From Hebrews 1:14 we read about angels, “Are they not all ministering spirits sent forth to minister for those who will inherit salvation?” Alexander Pope (1688-1744) observes, “Fools rush in where Angels fear to tread.”[10]

III. The Promise of the Most High (Psalm 91:14-16)

We read in Psalm 91:14-16, “Because he has set his love upon Me, therefore I will deliver him; / I will set him on high, because he has known My name. He shall call upon Me, and I will answer him; / I will be with him in trouble; / I will deliver him and honor him. With long life I will satisfy him, / And show him My salvation.”

When David Livingstone (1813-1873), a medical missionary, asked if he feared going to Africa because it was so difficult and dangerous? He replied, "I am immortal until the will of God for me is accomplished."[11]
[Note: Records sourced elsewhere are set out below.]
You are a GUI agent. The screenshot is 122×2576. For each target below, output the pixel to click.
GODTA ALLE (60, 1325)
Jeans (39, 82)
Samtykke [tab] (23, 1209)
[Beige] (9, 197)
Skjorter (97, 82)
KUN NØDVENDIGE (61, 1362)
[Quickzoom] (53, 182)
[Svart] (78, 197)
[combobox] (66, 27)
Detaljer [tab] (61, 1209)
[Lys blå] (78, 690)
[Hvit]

Rev. Charles Haddon Spurgeon (1834-1892) explains, “It is impossible that any ill should happen to the man who is beloved of the Lord; the most crushing calamities can only shorten his journey and hasten him to his reward. Ill to him is not ill, but only good in a mysterious form. Losses enrich him, sickness is his medicine, reproach is his honor, death is his gain. No evil in the strict sense of the word can happen to him, for everything is overruled for good. Happy is he who is in such a case. He is secure where others are in peril, he lives where others die.”[12]

Rev. Matthew Henry (1666-1714) explains, “Whatever happens, nothing shall hurt the believer; though trouble and affliction befal, it shall come, not for his hurt, but for good, though for the present it be not joyous but grievous. Those who rightly know God, will set their love upon him. They by prayer constantly call upon him. His promise is, that he will in due time deliver the believer out of trouble, and in the mean time be with him in trouble. The Lord will manage all his worldly concerns, and preserve his life on earth, so long as it shall be good for him. For encouragement in this he looks unto Jesus. He shall live long enough; till he has done the work he was sent into this world for, and is ready for heaven. Who would wish to live a day longer than God has some work to do, either by him or upon him? A man may die young, yet be satisfied with living. But a wicked man is not satisfied even with long life. At length the believer's conflict ends; he has done for ever with trouble, sin, and temptation.”[13]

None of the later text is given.